WHAT IS NEEDED:
The lines below that include the word "Task" are to be reported.

ENTRIES SHOWN:
▬▬▬▬▬▬▬▬▬▬
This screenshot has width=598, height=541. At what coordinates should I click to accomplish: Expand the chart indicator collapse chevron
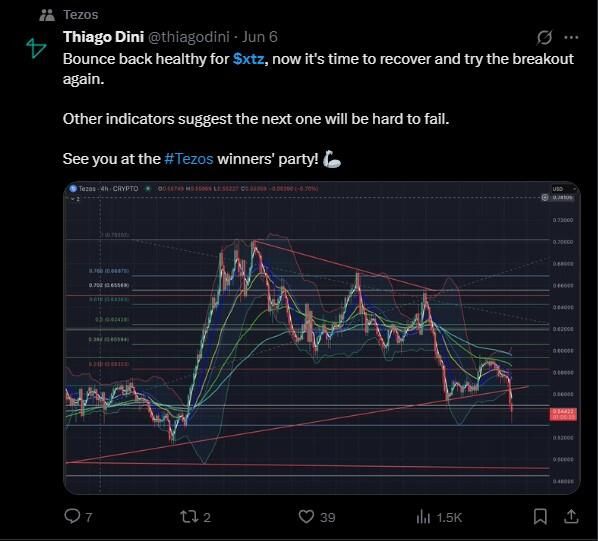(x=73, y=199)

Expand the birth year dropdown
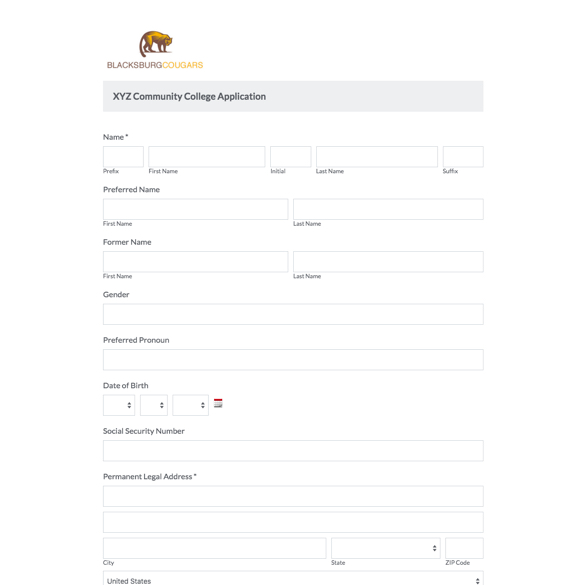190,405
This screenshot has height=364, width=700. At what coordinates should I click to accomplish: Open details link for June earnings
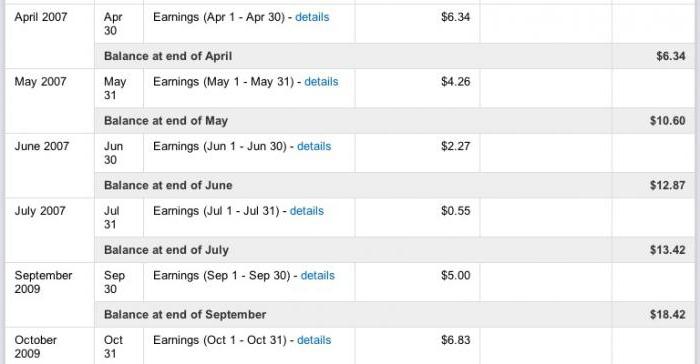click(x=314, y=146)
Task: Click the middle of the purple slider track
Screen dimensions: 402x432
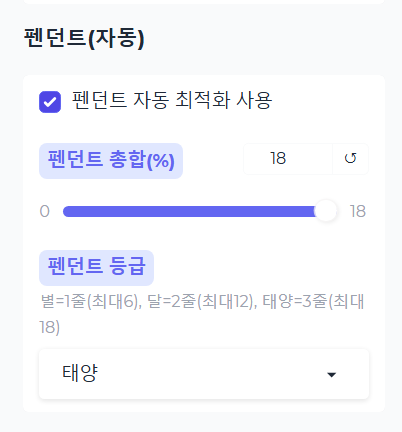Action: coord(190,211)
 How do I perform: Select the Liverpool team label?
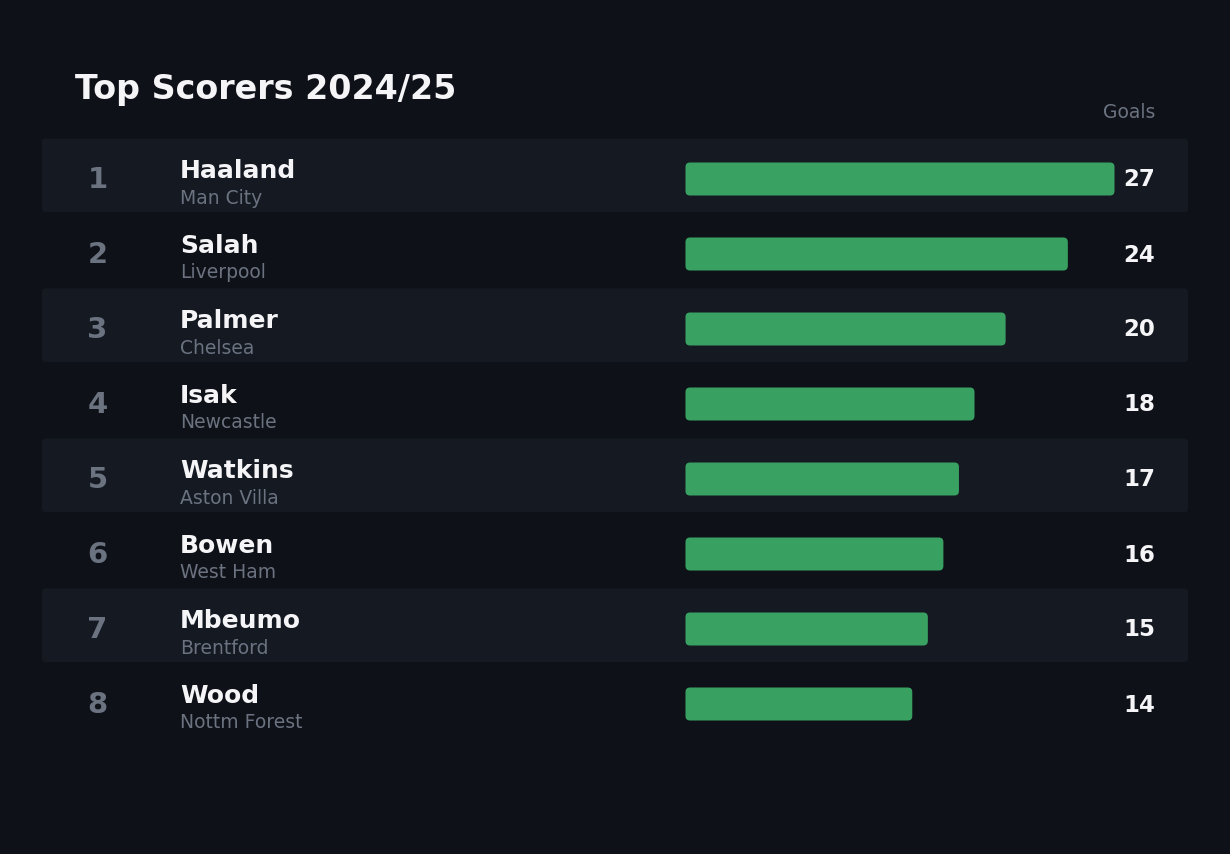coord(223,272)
▬▬▬▬▬▬▬▬▬▬
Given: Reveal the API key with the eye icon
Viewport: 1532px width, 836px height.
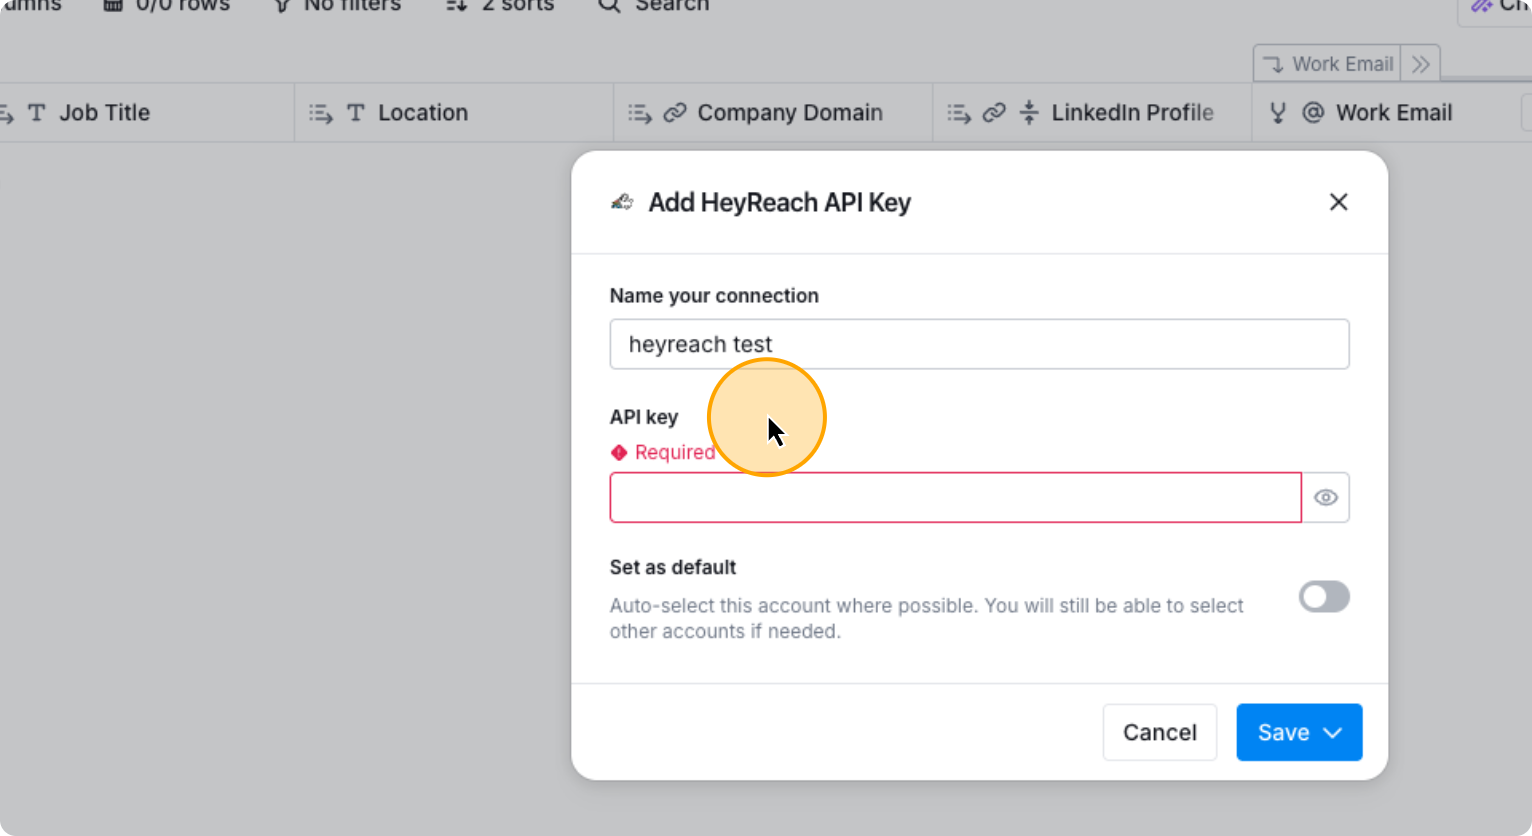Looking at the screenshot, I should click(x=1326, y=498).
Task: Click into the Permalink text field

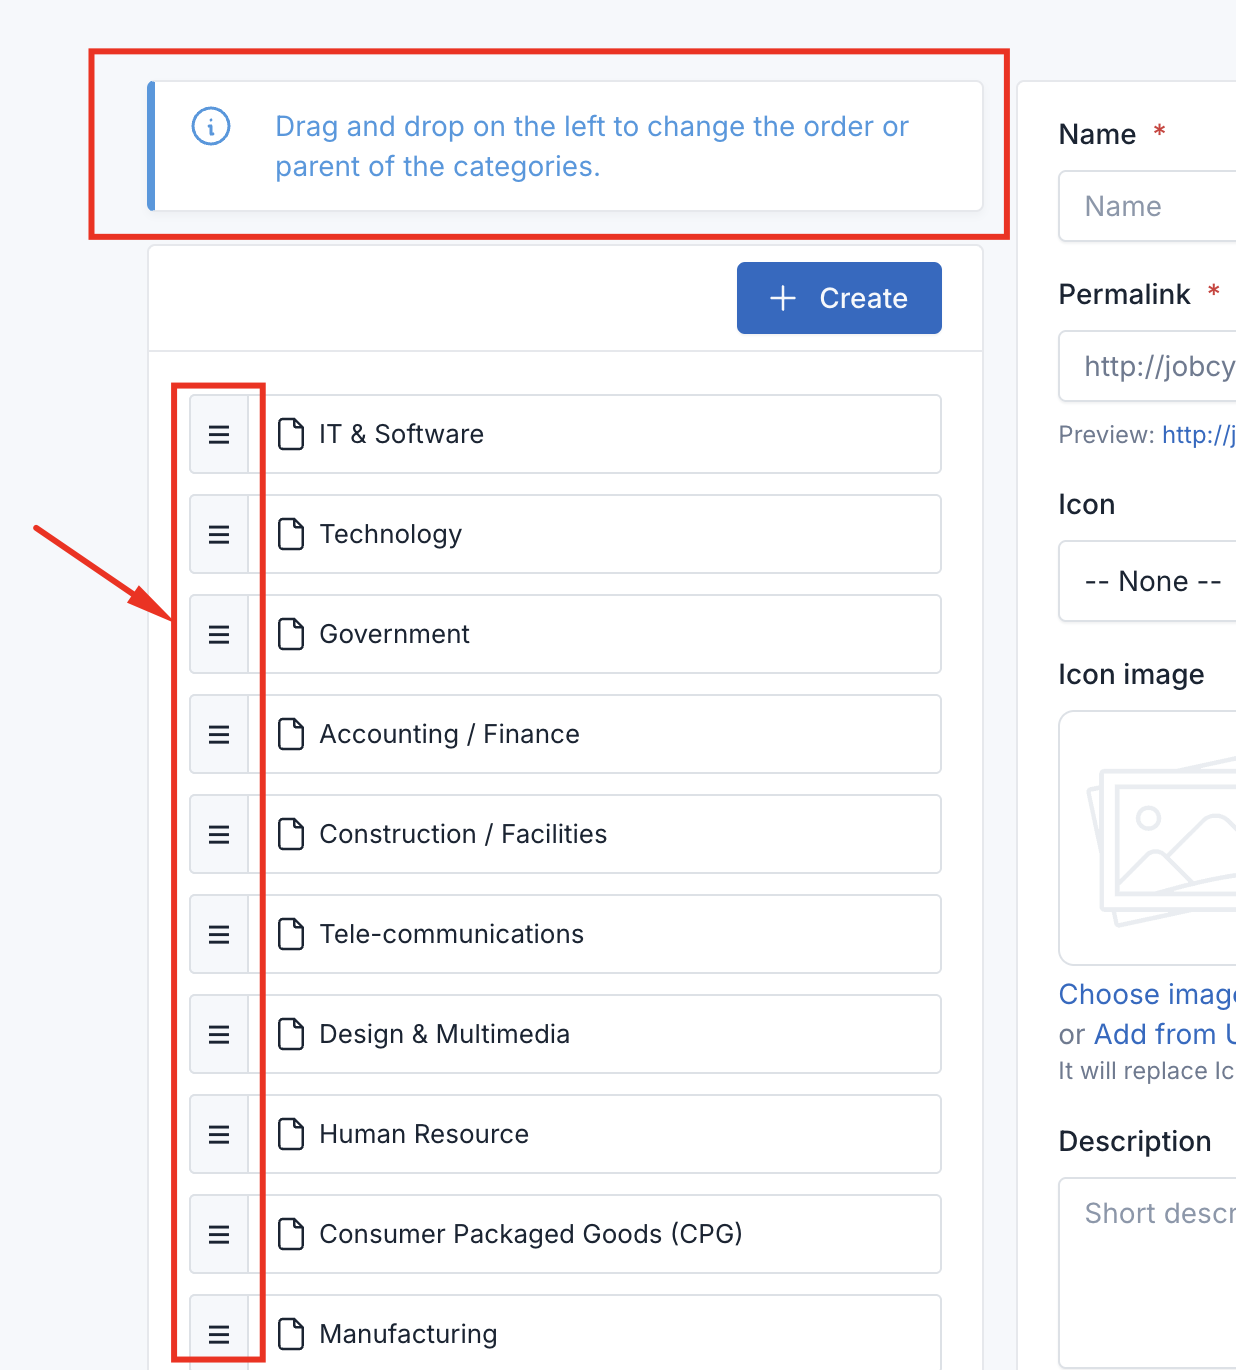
▬▬▬▬▬▬▬▬▬▬
FINISHED EXERCISE:
Task: Click the middle of the purple slider track
Task: Click into the Permalink text field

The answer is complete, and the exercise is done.